From the Great Resignation to Lying Flat, Workers Are Opting Out

From the Great Resignation to Lying Flat, Workers Are Opting Out. By Allen Wan at Bloomberg Businessweek.

The Great Resignation has U.S. workers quitting their jobs in record numbers — more than 24 million did so from April to September this year — and many are staying out of the labor force. Germany, Japan, and other wealthy nations are seeing shades of the same trend. …

The pressure has been building in developed countries for decades. Incomes have stagnated, job security has become precarious, and the costs of housing and education have soared, leaving fewer young people able to build a financially stable life. …

Millennials (born between 1980 and the late 1990s) and Generation Z (the demographic cohort after them) tend to marry, buy houses, and have children later than their forebears — if at all.

China’s “lie flat” movement … is also about opting out. It’s a reaction against a system in which a grueling “996” work schedule — 9 a.m. to 9 p.m., six days a week — is common in industries like technology. So is unrelenting pressure from family, society, and even the government to keep climbing the ladder.

The country’s economy has doubled in size over the past decade, but not everybody is reaping the benefits: In many big cities the rising cost of living is outstripping wage growth.

As a result, some see the lie flat phenomenon as a warning of impending Japan-style stagnation — one that’s arrived unexpectedly early in the economy’s development. …

Almost half of the world’s workers are considering quitting, according to a Microsoft Corp. survey. About 4 in 10 millennial and Gen Z respondents say they’d leave their job if asked to come back to the office full time …

In the face of existential threats such as the pandemic and climate change, the Great Resignation and lie flat have the potential to spark a deeper discussion about the relentless pursuit of wealth, at the individual level and for nations as a whole.

“When confronted with the prospect of mortality, people definitely behave differently,” says Benjamin Granger, head of employee experience advisory services at Qualtrics. “People are looking at work through a very different lens. The lens is things like, ‘I am not working for a paycheck. That’s not what this is about. I need to be fulfilled.’” …

Jack, a 32-year-old tech worker [in China] … was full of ambition when a telecommunications company hired him five years ago. But a punishing workload failed to translate into the success he’d hoped for, and over time his enthusiasm drained away. He’s still working, but not as hard. … That Shenzhen is among the world’s least affordable cities adds to his woes. “Even for well-paid professionals like me and my girlfriend, it’s still crazy,” he says. “The down payment for a flat in Shenzhen is 2, 3 million yuan [about $314,000 to $471,000]. That’s like both our savings, plus very huge help from our parents.”
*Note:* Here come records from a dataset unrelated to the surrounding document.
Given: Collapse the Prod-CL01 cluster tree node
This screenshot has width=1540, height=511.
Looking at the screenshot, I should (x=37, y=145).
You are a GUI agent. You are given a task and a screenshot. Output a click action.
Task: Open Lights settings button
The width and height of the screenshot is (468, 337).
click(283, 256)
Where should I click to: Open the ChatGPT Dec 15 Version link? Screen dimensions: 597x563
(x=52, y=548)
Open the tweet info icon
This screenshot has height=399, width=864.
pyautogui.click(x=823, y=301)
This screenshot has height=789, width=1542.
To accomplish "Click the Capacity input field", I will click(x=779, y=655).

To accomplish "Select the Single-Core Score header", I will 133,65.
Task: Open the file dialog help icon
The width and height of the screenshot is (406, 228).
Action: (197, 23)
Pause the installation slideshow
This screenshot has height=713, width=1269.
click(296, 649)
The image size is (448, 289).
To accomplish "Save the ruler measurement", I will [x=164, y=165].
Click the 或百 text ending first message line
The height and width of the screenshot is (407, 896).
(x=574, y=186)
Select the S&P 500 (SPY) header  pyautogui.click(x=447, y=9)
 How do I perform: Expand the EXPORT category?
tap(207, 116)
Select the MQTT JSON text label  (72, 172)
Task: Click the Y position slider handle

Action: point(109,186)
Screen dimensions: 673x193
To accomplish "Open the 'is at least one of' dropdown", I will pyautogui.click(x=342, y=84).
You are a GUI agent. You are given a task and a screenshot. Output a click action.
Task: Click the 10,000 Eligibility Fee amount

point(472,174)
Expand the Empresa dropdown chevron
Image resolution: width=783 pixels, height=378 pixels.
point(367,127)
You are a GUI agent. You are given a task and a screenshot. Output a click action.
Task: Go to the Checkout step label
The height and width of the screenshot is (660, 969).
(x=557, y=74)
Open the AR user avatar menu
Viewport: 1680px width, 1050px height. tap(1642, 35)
While the country’s migrant workers were once celebrated for their industriousness, these men and women have developed a reputation for whiling away their time playing online games or streaming TV, picking up day jobs only when they need money to pay their phone bill or rent. Shunning longer-term work and factory jobs in favor of less demanding service roles, they sum up their lifestyle in a simple mantra: “Work for a day, have fun for three.” …

As a nation gets richer, its workers can afford to be more choosy. …

Because of the combination of an explosion in student debt and the plodding recovery from the Great Recession, this generation is likely to be the first in U.S. history to be less wealthy than their parents.

There is more to life than working harder to be able to bid more for scarce housing. The average hours worked per year per worker may have declined, but more households send both parents to work.

If houses were cheaper, as they were in decades past, we wouldn’t need to work as hard.

The bureaucrats in charge of money supply and interest rates, and the bureaucrats in charge of zoning and building regulations, are mainly responsible for the high housing prices.